He elaborates on the relevance to defense: “You can also use that whole command and control data link through Starlink to control everything. That’s almost off-the-shelf technology—it’s 90% of the way there.”

Cooper’s argument is clear: the combination of mature commercial hardware, modern autonomy, and streamlined team structures offers a direct, affordable path to reactivating space-based missile defense—without the need for a bloated “Manhattan Project” bureaucracy. It’s not a matter of whether the technology works—it’s about empowering the right people to execute with speed, agility, and focus.

You've noted that all classes of intercept - boost phase, mid-course, and terminal phase - are possible with space-based systems, including against hypersonic threats.
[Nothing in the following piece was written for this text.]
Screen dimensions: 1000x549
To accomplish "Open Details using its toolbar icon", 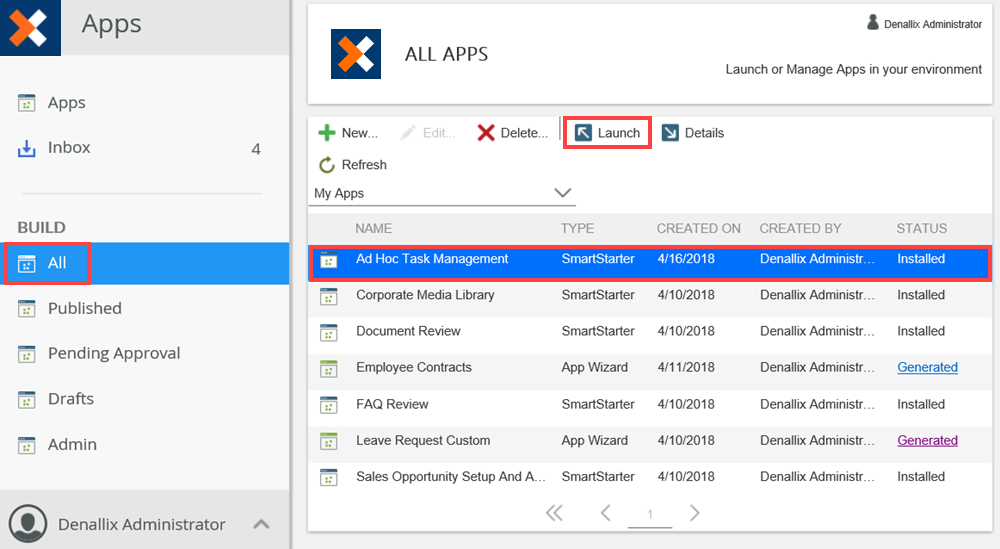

Please elaborate on the constellation structure needed for continuous coverage?

Ambassador Cooper draws on Strategic Defense Initiative (SDI)-era studies to outline a practical and effective space-based constellation. “For the space defense part that we would do immediately—based on what we analyzed with the Pebbles—a few thousand interceptors makes sense,” he explains. “They should be relatively lightweight, with fuel being the heaviest component on the vehicle.”

This constellation was originally sized to ensure near-total coverage against one of the most serious Cold War threats: a Soviet submarine-launched missile barrage from just off the U.S. coastline. At the time, that scenario posed such a significant danger that strategic bombers were kept on constant “strip alert,” engines running on the tarmac, ready to take off at a moment’s notice to escape the initial strike and carry out a retaliatory response.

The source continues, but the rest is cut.